Sites that did not load with NordVPN are: pi-hole.nl or antary.de as examples.

Is there a possibility to use NordVPN without having to lower the MTU in Mangle?

Every VPN adds header overhead so it decreases the MTU. When it offers full 1500-byte MTU it uses fragmentation, which is even worse.
When you use a VPN, always adjust your MTU to the appropriate value.
When there are clueless operators on the path that block ICMP (or the software at the VPN provider itself is broken), you may also need to reduce the MSS.
That is what the mangle rule is doing.

Thank you! This solve my problem :smiley:

That is good, but please understand that this means there is an error somewhere else, and that you now fixed that only for TCP.
Other traffic (UDP and more) could still be dropped for being too large. A real solution would be to find the bad MTU setting and/or the bad ICMP drop rule.

Where could lie the problem. I noticed it with NordVPN and PureVPN did not show that problem. A thing I remember doing the speedtest (xs4all) with PureVPN that not always the upload started and even gave a timeout.

I have now only for NordVPN the MTU limited and not for PureVPN and the run side-by-side.

Situation:

Now: Mangle Routing Mark → Nat set src-address → Route → Second router → Nat set src-address (IKEv2) → route to PPPoE.
Next step : Mangle Connection Mark → Nat set src-address (IKEv2) → Route → Second router → route to PPPoE.

At each step in te chain you need to make sure that:

  • the (virtual) interfaces in that chain have the correct MTU
  • ICMP is allowed everwhere (both directions)

Even then it can fail, because other (clueless) admins may block ICMP to their servers.
Also, sometimes servers honor the ICMP “packet too big” message and send a smaller packet, but they fail to remember this and the next packet is again sent full-size.
This results in drastically lower throughput. For example, the MikroTik download server had that problem when I last checked it. Firmware downloads were very slow
when there was a VPN somewhere along the path.

The “change mss” mange rule works around that by telling the other side to send smaller packets all the time (for the whole connection, that is).
However, it only affects TCP. So other protocols will still fail unless the root cause is fixed.

Thanks and when I ping from my PC then normal (not VPN) has a 1472 MTU and both VPN connection a 1410 MTU. So I set the rule to do 1410 and then I have problems. Only When I am going down for NordVPN to MTU 1398 I can connect.

I think that noting is left to use Wireshark again to see what is different in NordVPN traffic compared to PureVPN.

Note that MTU and MSS are not the same thing!
When you set MSS, you cannot set it to MTU but you need to set it at least 40 bytes lower.
The clamp-to-pmtu option already subtracts the correct amount (it could be 44 or 48 as well depending on the TCP options used), but when you set a manual value you need to calculate it.
It never hurts to set it too low (not drastically too low) so when in doubt set it to some “nice” value like 1280 or 1024.

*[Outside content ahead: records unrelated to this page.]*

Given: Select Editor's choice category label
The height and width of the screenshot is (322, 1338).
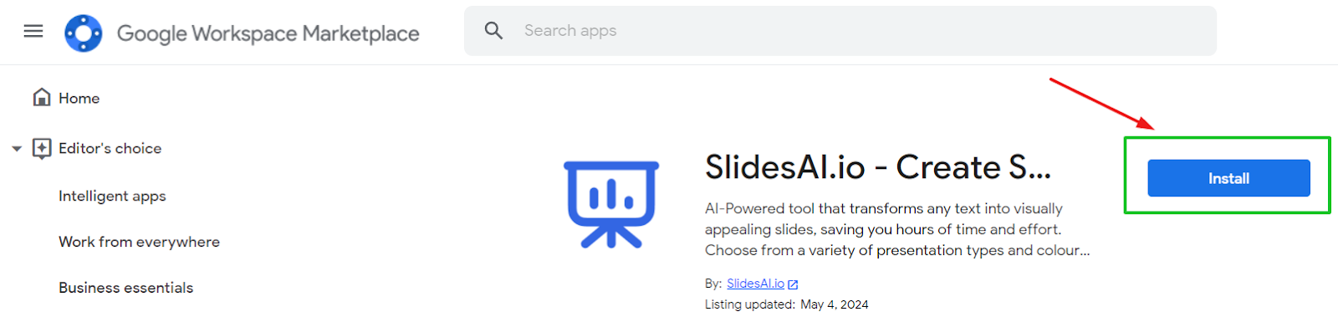Looking at the screenshot, I should coord(110,148).
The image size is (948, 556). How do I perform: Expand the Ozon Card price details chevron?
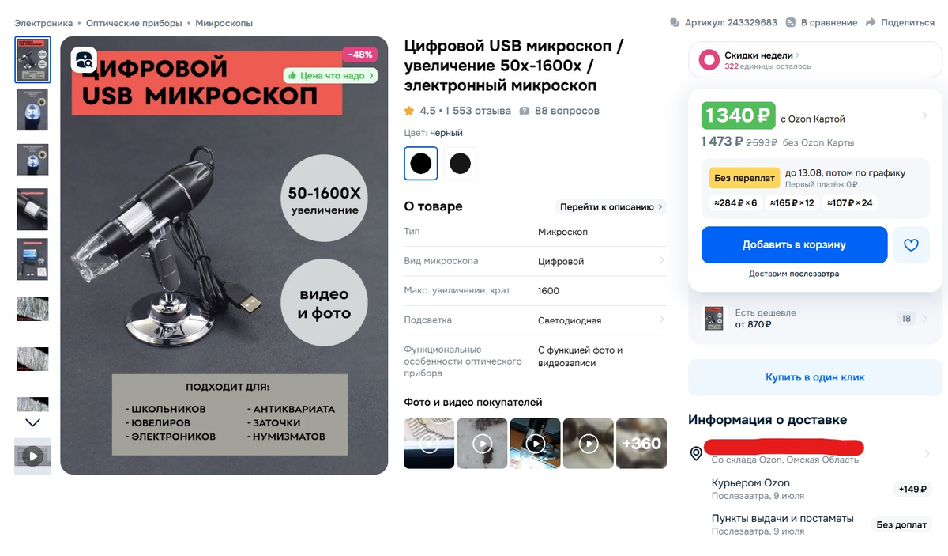[x=924, y=116]
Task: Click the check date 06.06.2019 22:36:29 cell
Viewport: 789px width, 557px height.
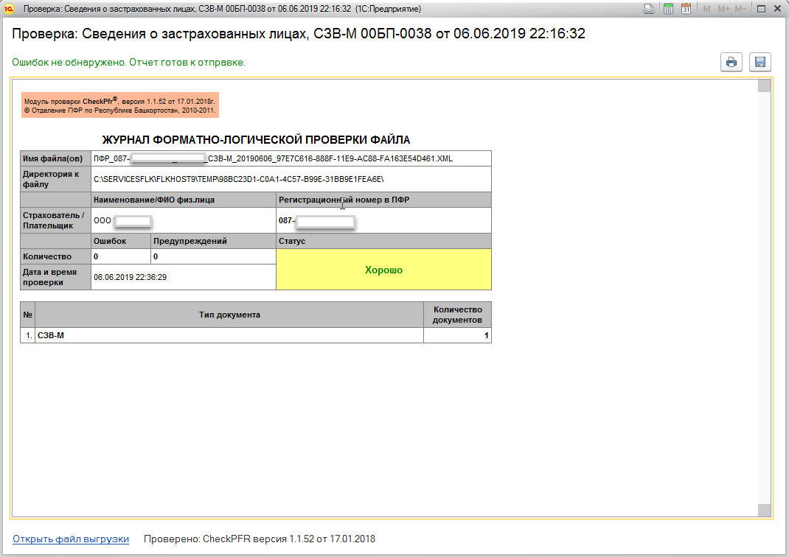Action: pyautogui.click(x=183, y=277)
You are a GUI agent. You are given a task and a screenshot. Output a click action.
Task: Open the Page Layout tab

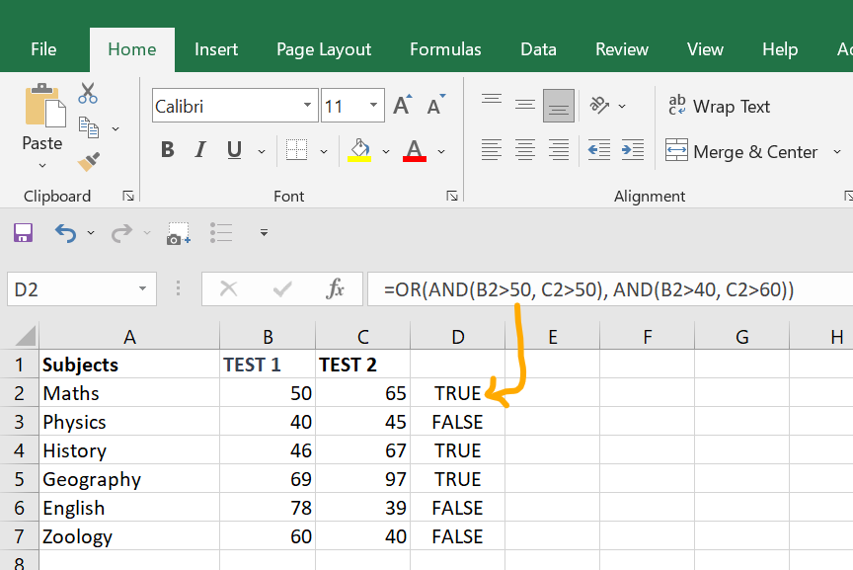pyautogui.click(x=324, y=49)
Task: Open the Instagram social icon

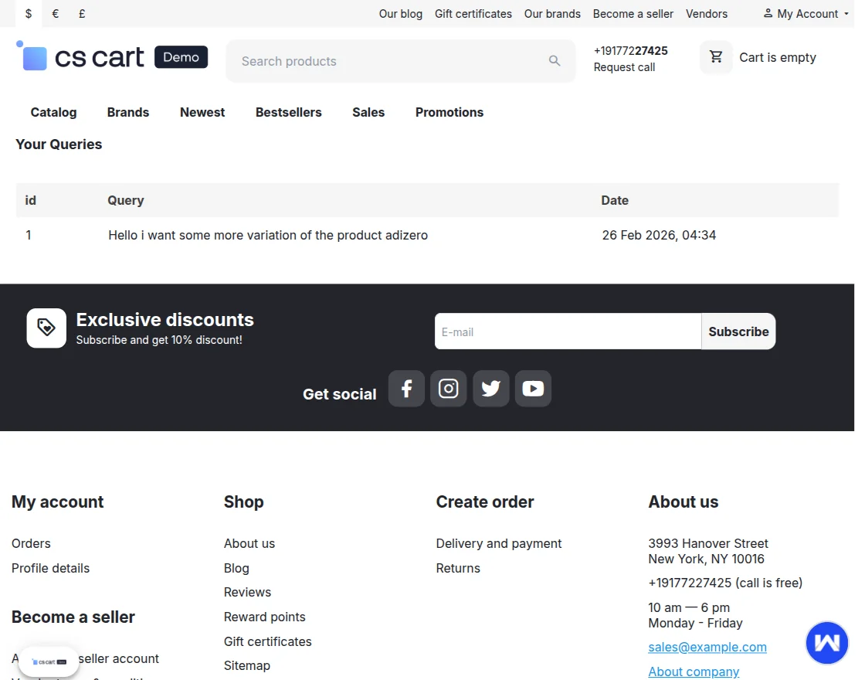Action: tap(448, 388)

That rule is on input chain, so might only affect your router, do you have similar rule in forward chan?

No, only one ICMP rule.
Strange is that upgrading from 6.43.16 to 6.44.5 resolved the problem.

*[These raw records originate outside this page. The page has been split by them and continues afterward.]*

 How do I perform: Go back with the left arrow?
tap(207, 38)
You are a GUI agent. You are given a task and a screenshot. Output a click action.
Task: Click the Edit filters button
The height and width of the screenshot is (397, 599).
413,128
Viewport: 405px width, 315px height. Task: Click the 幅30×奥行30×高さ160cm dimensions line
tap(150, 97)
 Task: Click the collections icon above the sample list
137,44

That is not strange. As I wrote, there are hidden places in RouterOS where the rule that I posted is applied to traffic (not in the firewall mangle but in the protocol/device driver).
There also have been times that some configurations inserted such a rule in the mangle table (dynamically) and you could actually see it.
However this thing sometimes works and sometimes doesn’t (in subsequent versions). You can sometimes see it mentioned in the release notes.

Hello guys,
I used to face the same problem with the topic starter.
I can not access some websites like Twitch, Outlook, APKNite,… and I tried to upgrade my RouterOS.
So now I have some issue with update/upgrade RouterOS from 6.3x to 6.4x. I’ve followed many guidelines I’ve found on Google, yet no luck for me. Upgrade/Install, download and manual reboot also not working, when rebooting it stuck not booting up. So, need to unplug/plug power and router bootup, yet old firmware still there. Any idea what I’ve done wrong?